Silver also made a false breakdown to screw chart jockeys, and I’ve shaded in the next resistance area at the 50 day moving average. While gold and silver remain in a neutral trend and downtrend respectively, I continue to believe that the favorable CoT, seasonal average and now, the false breakdowns to over-sold that shook out short-term chart obsessed bugs are reasons to expect more rally in January.

As per NFTRH 477 a couple of weeks ago…

My personal plan continues to be to slowly add quality mining/royalty positions and view them as a balance to risk ‘on’ stock market positions. The plan is not yet for a major lock and load bottom.
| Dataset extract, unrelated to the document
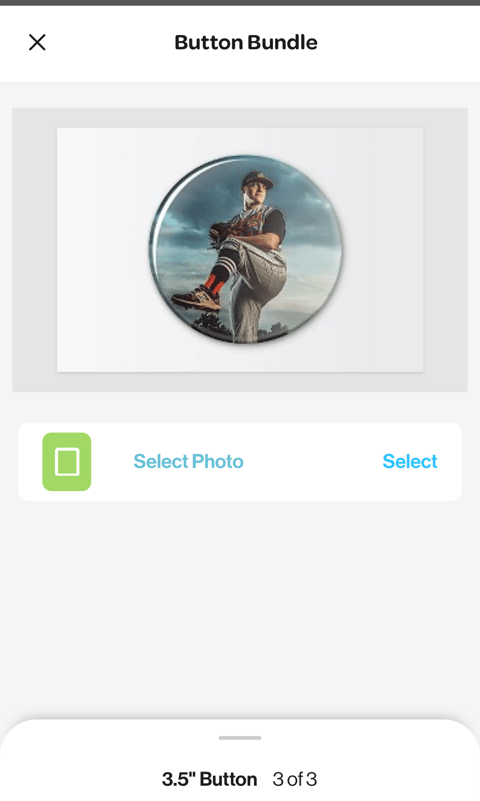Click the pitcher's cap on the button preview
The width and height of the screenshot is (480, 801).
pos(257,179)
That will come after the 3 Amigos either reach their destinations or abort mission.”

While I am no longer adding mining/royalty positions unless we get a pullback within a still constructive near to intermediate-term view, the prospects for January continue to look good and the 3 Amigos (a colorful way of presenting the SPX/Gold ratio, nominal 10yr & 30yr yields and the 10-2 yield curve as key macro considerations) are well on their way to their destinations.

In other words 2018 stands to see changes, and since the gold sector is largely ‘counter’ to the big asset party that is maturing rapidly, its fundamentals would change for the better if the broad asset rally’s fundamentals change for the worse.

What is happening now for the gold sector is the ‘inflation trade bid’ along with the waning of tax loss selling, the oversold conditions and the seasonal. Perhaps later in 2018 will come the real fundamentals that put the sector into a new bull market mode.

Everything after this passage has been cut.